= Family cap =

The family cap denies mothers and families who receive welfare assistance further financial assistance after the birth of another child.

It applies to some of the United States and in some other countries, such as South Korea and Singapore.

==United States==
Traditionally, each family member is entitled to an allotment of welfare benefits. If a family had a child while receiving welfare assistance the grant amount would increase moderately. However, that changed in 1992 with New Jersey being the first state to implement a family cap. Currently, about 12 states have some type of a family cap or child exclusion.

===Federal government===
Under the 1996 federal welfare reform, states have discretion to implement a family cap policy. States no longer need waivers, unlike before, to do so.

== Criticisms ==
Opponents argue that the policy negatively affects children's poverty levels and health and also increases abortion rates.

===Abortion===
There are conflicting studies on the abortion issue. A 1998 study conducted in New Jersey found that for new welfare recipients there was an increase of 14% in the abortion rate, but for ongoing cases of recipients, there was no significant difference in abortion rates cause by the policy. Between October 1992 and December 1996, the New Jersey family cap averted 14,000 births and caused 1,400 abortions that otherwise would not have occurred. The policy is thus criticised by the New Jersey Catholic Conference, pro-life organizations, the American Civil Liberties Union, and the National Organization for Women. However, in 2001, another study found that family caps are inconclusive regarding reductions of out-of-wedlock births, abortions, or the size of welfare caseloads.

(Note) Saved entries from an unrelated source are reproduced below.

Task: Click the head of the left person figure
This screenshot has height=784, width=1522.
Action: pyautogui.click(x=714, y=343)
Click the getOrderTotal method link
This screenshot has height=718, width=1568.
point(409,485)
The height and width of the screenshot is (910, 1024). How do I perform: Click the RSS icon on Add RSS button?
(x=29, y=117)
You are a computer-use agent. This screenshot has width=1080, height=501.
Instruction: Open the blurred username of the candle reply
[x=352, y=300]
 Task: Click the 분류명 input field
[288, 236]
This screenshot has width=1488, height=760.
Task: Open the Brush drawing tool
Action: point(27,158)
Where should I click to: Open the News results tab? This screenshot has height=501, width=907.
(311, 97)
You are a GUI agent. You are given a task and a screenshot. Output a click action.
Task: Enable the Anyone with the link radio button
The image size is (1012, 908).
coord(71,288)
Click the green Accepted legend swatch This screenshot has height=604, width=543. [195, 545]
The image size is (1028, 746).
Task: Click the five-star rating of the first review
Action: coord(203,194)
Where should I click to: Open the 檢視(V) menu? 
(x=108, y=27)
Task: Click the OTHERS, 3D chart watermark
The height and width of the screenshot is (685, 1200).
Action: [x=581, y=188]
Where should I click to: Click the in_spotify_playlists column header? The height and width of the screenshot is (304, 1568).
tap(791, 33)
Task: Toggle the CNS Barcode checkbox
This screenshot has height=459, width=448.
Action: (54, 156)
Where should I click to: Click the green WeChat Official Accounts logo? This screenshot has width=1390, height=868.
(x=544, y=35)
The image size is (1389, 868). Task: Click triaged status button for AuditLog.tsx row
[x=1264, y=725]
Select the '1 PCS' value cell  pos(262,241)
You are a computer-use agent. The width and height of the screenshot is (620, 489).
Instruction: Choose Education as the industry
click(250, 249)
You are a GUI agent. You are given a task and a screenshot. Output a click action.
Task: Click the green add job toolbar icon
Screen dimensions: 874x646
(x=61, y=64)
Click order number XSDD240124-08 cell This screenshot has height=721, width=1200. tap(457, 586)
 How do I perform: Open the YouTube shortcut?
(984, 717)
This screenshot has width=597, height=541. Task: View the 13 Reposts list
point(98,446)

In contrast, a study in Arkansas and Arizona found that there was no significant difference in birth rates. If in fact these policies correlate with a reduction in birth rates, the question remains whether they are caused by abortions or increased use of contraceptives.

===Child poverty and health===
Critics argue that the child exclusion policy keeps children in poverty by denying them the critical supports they need at a young age to become self-sufficient in adulthood. A decrease in family wealth usually leads to negative effects on children.

Specifically, family caps were found to increase the poverty rate of children by 13.1%. Also, critics argue that the costs of child exclusion exceed the savings. Nationally, the costs associated with child poverty total about $500 billion a year, the equivalent of 4% of the GDP.

The effect child poverty on health also raises concerns. Children living in poverty are 3.6 times more likely to have poor health and 5 times more likely to die from an infectious disease than children that are not poor. In the area of welfare sanctions, such as family caps, a termination or a reduction in benefits translates into a 50% higher risk of lacking nutritionally-adequate food, a 30% greater risk of hospitalizations for infants and toddlers than those whose assistance were not decreased, and a 90% higher risk of being admitted to the hospital during an emergency room visit. Also, the increased need for medical treatment is felt by the children and by society’s health expenditures.

Currently, there is an estimate of 108,000 families affected by the family cap in the United States.

==Advantages==
Proponents of family caps argue that the policy serves as an economic incentive to reduce birth rates and encourage personal responsibility.

===Reduced birth rates===
Proponents argue that the policy would help improve contraceptive practices or increase abstinence from intercourse. However, as mentioned above, the effects on childbirth have been inconclusive. A New Jersey study found that there was an estimated reduction of 14,000 births. However, a 2001 study found that the effects of the family cap policies were inconclusive, without any finding of a reduction on out-of-wedlock birth, welfare caseload, or abortions.

===Personal responsibility===
States support the policy because family caps could limit the number of out-of-wedlock births and strengthen families by limiting the births of additional children.

Other benefits of the policy, as mentioned by the Governor of Mississippi, include a reduction of crime levels caused by fewer births from teenage mothers.